(Set task A) In the court passage on the motion to amend, what did Plaintiff seek to add to her Complaint on October 9, 2018?
(Set task B) Extend the court passage on Plaintiff's motion to add Double LL Farms, LLC as a defendant, picking up right after its final sentence.

(Passage)
________

On August 27, 2018, the Court entered a Scheduling Order, setting case management
deadlines. (Doc. 15). The deadline for Plaintiff to amend pleadings or add parties was set for
August 18, 2018. (Id., p. 2). On October 9, 2018, Plaintiff sought leave to amend her Complaint to
add a claim for violation of the Carmack Amendment, 49 U.S.C. § 14706(a) (2012). (Doc. 23).
The Court granted the Motion, finding good cause to allow Plaintiff to file an Amended Complaint,
and noting that no response in opposition had been filed. (Doc. 45, pp. 3-4).
On August 5, 2019, Plaintiff filed her Motion for Leave to File Second Amended
Complaint, seeking leave to amend her Complaint a second time, to add Double LL Farms, LLC
as a defendant. (Doc. 73). Plaintiff claims that, based on the July 23, 2019 deposition testimony of
Tom Hubbard, who owns Defendant Bob Hubbard Horse Transportation, Inc, she now believes
that Defendant will attempt to shift liability to Double LL Farms at trial. (Doc. 73, pp. 1-2).
Defendant opposes the amendment, arguing that Plaintiff was on notice of Double LL Farms’
potential liability before initiating suit in state court but failed to timely add Double LL Farms as
a defendant. (Doc. 75, p. 2).

________

(Provided data)
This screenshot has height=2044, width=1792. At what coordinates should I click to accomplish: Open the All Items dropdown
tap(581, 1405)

________

(Response A) A claim for violation of the Carmack Amendment, 49 U.S.C. § 14706(a) (2012).

(Response B)
The Motion was referred to the Magistrate Judge for proposed findings and a recommended
disposition under 28 U.S.C. § 636(b)(1). (Doc. 80). The Magistrate Judge entered the Proposed
Findings and Recommended Disposition (PFRD) on January 13, 2020. (Doc. 94). In the PFRD,
the Magistrate Judge found that despite being on notice of Double LL Farms’ potential liability,
Plaintiff failed to timely bring her claims against Double LL Farms’ and failed to provide an
adequate reason for not doing so. (Doc. 94, pp. 6-8). The Magistrate Judge concluded that Plaintiff
had not demonstrated good cause to allow the amendment under Rule 16 of the Federal Rules of
Civil Procedure because Plaintiff failed to show that she could not have met the deadline to amend
despite her diligent efforts. (Id.). The Magistrate Judge recommended that Plaintiff’s Motion be
denied. (Id., p. 9). In the PFRD, the Magistrate Judge notified the parties of their right to file written
objections within fourteen (14) days after service of the PFRD and advised that filing of written
objections was necessary to preserve any issue for further appellate review of the PFRD. (Id.).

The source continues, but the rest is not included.